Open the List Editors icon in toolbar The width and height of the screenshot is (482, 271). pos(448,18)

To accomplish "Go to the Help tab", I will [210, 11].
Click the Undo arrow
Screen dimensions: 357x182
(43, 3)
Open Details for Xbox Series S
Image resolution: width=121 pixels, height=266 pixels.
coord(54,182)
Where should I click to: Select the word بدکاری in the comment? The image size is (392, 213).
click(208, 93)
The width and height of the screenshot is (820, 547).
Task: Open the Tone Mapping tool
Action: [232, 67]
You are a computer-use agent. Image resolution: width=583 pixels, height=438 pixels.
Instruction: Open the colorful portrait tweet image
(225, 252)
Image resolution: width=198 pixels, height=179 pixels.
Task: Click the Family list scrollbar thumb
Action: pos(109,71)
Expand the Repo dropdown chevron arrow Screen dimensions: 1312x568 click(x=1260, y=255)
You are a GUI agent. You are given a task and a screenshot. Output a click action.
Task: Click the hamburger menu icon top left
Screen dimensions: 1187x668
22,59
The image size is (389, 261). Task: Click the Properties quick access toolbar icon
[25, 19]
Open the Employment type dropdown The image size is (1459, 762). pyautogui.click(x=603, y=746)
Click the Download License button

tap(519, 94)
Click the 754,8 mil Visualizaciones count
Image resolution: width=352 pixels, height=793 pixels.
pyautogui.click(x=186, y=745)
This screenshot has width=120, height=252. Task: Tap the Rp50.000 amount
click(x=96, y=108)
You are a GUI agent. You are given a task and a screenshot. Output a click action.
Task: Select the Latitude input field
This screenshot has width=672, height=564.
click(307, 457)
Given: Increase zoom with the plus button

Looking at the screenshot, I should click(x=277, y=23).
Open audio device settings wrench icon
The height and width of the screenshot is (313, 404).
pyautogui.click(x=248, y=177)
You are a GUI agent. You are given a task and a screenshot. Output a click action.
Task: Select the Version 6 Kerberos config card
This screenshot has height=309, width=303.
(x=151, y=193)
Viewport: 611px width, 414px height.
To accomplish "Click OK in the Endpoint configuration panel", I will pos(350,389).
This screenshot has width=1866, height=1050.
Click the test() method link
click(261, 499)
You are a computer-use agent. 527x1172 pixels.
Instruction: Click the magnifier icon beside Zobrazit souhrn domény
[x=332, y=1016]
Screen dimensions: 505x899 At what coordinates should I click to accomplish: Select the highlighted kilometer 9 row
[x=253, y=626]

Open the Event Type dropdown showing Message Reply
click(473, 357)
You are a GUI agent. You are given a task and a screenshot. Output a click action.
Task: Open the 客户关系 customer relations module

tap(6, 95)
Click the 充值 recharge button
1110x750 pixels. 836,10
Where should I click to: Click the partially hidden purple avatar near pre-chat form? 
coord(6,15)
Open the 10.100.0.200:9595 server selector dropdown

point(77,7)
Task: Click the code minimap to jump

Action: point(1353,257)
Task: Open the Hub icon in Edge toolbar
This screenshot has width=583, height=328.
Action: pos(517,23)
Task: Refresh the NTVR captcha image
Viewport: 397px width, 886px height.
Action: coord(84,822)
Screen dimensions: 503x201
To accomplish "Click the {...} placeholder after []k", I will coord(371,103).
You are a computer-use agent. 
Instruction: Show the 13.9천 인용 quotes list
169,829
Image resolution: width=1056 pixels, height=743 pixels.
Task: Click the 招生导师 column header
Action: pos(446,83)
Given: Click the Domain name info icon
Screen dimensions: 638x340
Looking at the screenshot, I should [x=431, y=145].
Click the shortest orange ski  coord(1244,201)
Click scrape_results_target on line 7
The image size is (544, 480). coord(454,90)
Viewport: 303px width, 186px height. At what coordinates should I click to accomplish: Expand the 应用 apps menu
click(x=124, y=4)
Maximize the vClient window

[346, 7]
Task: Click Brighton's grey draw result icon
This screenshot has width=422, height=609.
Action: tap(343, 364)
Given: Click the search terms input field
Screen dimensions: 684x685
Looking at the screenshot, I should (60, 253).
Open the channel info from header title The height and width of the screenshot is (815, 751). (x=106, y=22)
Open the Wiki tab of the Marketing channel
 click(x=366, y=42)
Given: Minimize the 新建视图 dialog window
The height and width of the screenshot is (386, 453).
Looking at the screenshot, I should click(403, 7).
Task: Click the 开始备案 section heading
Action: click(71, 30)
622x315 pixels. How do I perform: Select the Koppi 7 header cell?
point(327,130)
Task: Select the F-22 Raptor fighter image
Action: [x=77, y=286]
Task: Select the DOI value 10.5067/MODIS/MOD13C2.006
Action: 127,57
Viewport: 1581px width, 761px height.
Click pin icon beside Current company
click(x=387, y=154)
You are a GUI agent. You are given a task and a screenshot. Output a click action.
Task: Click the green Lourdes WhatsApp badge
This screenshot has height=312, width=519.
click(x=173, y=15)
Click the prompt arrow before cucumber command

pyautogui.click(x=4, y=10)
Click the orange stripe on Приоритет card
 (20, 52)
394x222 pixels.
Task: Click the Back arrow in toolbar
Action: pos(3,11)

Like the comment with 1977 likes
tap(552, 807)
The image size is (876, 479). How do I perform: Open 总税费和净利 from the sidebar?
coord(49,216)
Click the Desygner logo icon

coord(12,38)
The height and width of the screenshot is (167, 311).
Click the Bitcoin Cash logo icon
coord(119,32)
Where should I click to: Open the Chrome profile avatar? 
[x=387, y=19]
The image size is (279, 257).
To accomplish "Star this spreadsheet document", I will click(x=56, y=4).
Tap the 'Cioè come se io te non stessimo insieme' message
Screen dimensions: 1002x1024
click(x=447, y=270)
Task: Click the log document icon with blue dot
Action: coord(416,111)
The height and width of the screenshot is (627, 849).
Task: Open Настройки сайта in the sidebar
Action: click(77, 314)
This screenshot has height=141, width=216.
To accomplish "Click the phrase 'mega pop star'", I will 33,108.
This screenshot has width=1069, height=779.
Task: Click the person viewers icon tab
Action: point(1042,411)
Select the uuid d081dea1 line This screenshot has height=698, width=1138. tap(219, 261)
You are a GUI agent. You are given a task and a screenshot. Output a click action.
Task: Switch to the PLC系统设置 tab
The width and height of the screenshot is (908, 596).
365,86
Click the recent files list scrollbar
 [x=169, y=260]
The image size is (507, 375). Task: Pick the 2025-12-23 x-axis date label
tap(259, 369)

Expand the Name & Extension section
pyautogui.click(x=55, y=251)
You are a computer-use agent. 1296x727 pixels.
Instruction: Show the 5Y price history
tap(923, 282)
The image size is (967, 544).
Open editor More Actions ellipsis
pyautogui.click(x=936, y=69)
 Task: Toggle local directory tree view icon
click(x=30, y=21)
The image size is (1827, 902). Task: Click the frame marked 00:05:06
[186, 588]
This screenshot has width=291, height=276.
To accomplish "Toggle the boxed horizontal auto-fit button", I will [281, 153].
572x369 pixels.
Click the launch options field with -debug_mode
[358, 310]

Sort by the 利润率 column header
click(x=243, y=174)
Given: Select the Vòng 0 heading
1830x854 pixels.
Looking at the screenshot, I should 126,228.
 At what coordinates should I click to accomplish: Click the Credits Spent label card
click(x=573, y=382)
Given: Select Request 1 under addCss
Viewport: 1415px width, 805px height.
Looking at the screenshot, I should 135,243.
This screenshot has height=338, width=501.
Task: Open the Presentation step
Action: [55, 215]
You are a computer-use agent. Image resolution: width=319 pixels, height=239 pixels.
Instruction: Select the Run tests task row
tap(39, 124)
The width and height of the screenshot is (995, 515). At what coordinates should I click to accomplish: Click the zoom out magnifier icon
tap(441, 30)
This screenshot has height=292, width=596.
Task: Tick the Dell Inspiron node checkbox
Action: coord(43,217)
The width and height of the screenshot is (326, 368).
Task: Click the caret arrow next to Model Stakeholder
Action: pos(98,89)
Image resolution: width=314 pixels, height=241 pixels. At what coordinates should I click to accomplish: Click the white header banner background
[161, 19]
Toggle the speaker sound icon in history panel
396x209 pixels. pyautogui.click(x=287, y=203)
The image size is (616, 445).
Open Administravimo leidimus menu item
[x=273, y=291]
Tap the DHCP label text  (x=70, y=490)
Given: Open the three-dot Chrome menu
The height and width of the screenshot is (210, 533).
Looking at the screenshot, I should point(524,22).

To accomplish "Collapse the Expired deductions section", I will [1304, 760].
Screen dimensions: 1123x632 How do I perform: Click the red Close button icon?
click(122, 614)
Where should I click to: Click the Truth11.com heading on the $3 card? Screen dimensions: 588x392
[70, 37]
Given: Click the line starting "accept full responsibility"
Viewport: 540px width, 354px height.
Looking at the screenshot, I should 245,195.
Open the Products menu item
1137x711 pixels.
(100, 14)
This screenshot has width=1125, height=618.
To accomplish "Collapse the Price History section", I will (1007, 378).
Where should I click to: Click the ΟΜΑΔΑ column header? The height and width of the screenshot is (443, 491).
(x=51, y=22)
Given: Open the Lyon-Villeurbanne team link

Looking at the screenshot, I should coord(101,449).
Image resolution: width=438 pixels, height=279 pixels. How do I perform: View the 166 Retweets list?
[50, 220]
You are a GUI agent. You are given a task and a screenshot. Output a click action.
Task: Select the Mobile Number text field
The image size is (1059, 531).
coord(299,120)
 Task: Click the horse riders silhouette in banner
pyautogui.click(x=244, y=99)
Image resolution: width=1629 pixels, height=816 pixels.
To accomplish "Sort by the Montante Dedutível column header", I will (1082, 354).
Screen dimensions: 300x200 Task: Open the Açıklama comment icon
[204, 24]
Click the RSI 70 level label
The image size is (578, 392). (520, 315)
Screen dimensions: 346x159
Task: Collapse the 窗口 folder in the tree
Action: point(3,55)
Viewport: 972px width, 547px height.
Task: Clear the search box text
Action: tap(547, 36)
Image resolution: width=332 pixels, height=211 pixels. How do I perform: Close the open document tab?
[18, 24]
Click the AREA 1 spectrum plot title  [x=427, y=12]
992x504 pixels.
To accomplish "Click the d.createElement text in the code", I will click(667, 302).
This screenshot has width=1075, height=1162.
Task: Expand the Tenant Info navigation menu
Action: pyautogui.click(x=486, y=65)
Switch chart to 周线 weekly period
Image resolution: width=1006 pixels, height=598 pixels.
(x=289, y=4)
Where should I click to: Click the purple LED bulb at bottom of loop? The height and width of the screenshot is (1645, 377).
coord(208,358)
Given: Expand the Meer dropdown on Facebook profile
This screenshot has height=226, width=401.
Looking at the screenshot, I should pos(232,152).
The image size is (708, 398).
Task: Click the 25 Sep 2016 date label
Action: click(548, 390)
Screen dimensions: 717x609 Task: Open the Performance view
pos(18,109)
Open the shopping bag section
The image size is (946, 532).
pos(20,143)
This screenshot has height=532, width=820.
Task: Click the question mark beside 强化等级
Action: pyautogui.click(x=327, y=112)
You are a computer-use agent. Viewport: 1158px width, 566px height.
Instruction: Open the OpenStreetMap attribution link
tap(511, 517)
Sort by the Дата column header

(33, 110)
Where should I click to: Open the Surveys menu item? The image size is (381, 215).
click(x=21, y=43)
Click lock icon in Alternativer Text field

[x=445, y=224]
━━━━━━
## Your assignment
All lines that hold the word "computer" should be copied from the data.

## Answer to the exercise
You are a computer-use agent. Image resolution: width=583 pixels, height=438 pixels.
You are a computer-use agent. 527x1172 pixels.
You are a computer-use agent. 
You are a computer-use agent. 1296x727 pixels.
You are a computer-use agent. Image resolution: width=319 pixels, height=239 pixels.
You are a computer-use agent. Viewport: 1158px width, 566px height.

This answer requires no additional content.